BRIEF: Produce the same data once more, line for line.

RECORDS:
-.-.-
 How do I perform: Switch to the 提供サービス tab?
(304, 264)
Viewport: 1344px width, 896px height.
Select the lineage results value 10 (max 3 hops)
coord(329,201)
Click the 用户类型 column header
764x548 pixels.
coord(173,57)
-.-.-
RESPONSE BELOW:
 How do I perform: Switch to the 提供サービス tab?
(304, 264)
Viewport: 1344px width, 896px height.
Select the lineage results value 10 (max 3 hops)
coord(329,201)
Click the 用户类型 column header
764x548 pixels.
coord(173,57)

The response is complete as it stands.